= Beginning of Section =

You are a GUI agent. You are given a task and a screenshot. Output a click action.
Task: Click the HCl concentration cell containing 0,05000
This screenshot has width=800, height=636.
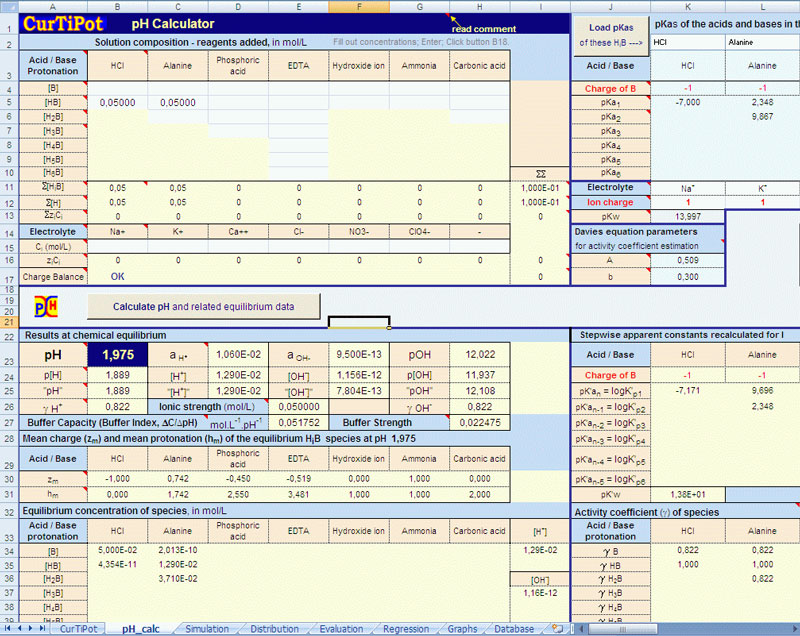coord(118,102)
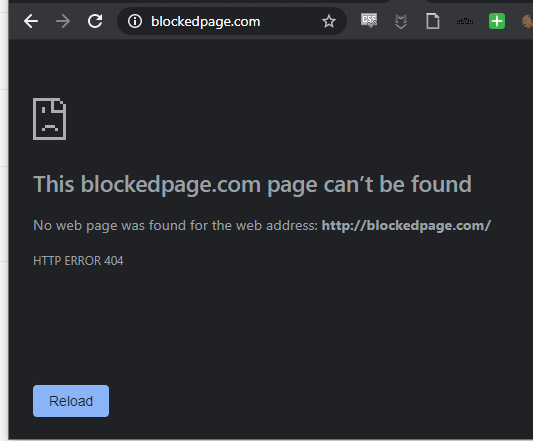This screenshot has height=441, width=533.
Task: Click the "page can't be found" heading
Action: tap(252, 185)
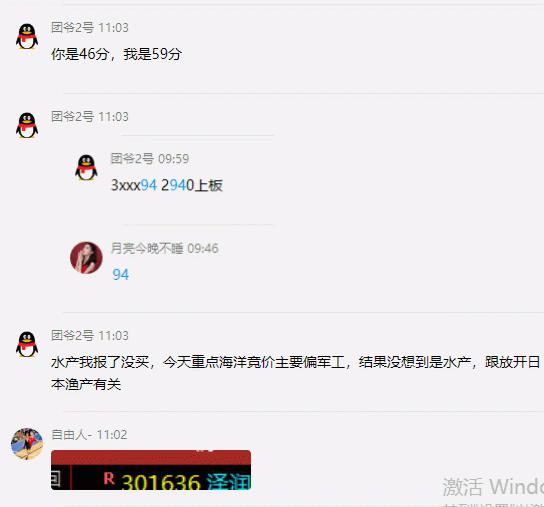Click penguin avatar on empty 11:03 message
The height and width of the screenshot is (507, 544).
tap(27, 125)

= End of Section =

Assigned task:
Starting at the line that contains "Task: Click the HCl", restate every line through the end of the records exactly as written, but leave the pictures out.

Answer to the exercise:
Task: Click the HCl concentration cell containing 0,05000
This screenshot has width=800, height=636.
coord(118,102)
This screenshot has height=441, width=533.
Task: Click the "page can't be found" heading
Action: tap(252, 185)
Click penguin avatar on empty 11:03 message
The height and width of the screenshot is (507, 544).
tap(27, 125)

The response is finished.